Multiscale Anisotropic Scaffold Integrating 3D Printing and Electrospinning Techniques as a Heart‐on‐a‐Chip Platform for Evaluating Drug‐Induced Cardiotoxicity

Cardiac safety assessments are significant in drug discovery, as drug‐induced cardiotoxicity (DIC) is the primary cause of drug attrition. Despite heart‐on‐a‐chip (HoC) technology becoming an increasingly popular tool for evaluating DIC, its development remains a challenge owing to the anisotropic cardiac structure of the native myocardium. Herein, an anisotropic multiscale cardiac scaffold is presented via a hybrid biofabrication method by combining 3D printing with electrospinning technology, where the 3D‐printed micrometer‐scale scaffold frames enable mimicking the interwoven myocardium anatomical structure and the branched‐aligned electrospun nanofibers network is able to directionally guide cellular arrangements. The in vitro 3D bioengineered cardiac tissues are then fabricated by encapsulating three‐layer multiscale scaffolds within a photocurable methacrylated gelatin hydrogel shell. It is demonstrated that such an anisotropic multiscale structure could contribute to enhancing cardiomyocyte maturation and synchronous beating behavior. More attractively, with the integration of 3D bioengineered cardiac tissues and a self‐designed microfluidic perfusion system, a 3D anisotropic HoC platform is established for evaluating DIC and cardioprotective efficacy. Collectively, these results indicate that the HoC model developed by integrating the 3D bioengineered cardiac tissues could effectively recapitulate the clinical manifestations, thereby highlighting their efficacy as a valuable preclinical platform for testing drug efficacy and cardiotoxicity.
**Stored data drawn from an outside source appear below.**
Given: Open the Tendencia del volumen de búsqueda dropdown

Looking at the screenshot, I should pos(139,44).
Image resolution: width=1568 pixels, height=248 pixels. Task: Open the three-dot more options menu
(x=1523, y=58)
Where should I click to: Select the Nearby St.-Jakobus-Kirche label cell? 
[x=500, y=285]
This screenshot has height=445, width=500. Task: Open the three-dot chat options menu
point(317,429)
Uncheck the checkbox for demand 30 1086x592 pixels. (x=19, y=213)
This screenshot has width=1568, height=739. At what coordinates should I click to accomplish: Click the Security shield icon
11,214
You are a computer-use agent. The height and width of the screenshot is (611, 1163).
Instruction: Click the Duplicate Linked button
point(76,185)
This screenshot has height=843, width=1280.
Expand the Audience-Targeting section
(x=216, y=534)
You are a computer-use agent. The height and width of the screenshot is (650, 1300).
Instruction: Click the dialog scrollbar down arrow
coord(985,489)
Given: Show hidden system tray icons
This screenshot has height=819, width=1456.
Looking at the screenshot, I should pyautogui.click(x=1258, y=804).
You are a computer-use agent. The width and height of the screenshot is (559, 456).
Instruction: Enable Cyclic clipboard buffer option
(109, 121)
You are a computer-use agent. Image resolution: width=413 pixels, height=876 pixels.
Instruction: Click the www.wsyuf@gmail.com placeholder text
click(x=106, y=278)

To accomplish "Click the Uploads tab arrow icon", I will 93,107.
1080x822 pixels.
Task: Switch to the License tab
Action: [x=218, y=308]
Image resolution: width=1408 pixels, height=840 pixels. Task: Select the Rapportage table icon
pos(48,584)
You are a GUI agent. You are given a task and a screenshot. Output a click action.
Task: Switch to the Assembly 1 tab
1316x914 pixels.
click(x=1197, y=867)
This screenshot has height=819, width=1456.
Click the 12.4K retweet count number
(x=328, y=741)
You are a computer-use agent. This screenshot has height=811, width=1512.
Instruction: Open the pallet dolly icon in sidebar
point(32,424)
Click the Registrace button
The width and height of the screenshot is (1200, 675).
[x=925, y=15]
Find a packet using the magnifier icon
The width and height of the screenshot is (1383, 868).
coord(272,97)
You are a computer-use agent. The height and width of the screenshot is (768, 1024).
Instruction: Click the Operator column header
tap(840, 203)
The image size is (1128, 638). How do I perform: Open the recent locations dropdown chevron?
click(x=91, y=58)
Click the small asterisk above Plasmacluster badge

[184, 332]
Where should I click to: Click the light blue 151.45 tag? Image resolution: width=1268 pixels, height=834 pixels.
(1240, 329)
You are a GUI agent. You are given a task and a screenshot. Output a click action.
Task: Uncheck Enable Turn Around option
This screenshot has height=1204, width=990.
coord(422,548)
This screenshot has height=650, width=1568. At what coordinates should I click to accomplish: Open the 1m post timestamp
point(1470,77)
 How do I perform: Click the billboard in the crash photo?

A multiscale anisotropic scaffold is developed by integrating 3D printing and electrospinning techniques, where such an anisotropic multiscale structure could contribute to enhancing cardiomyocyte maturation and synchronous beating behavior. The 3D bioengineered cardiac tissue is then integrated into a self‐designed microfluidic perfusion system to develop a 3D anisotropic heart‐on‐a‐chip platform for evaluating drug‐induced cardiotoxicity and cardioprotective efficacy.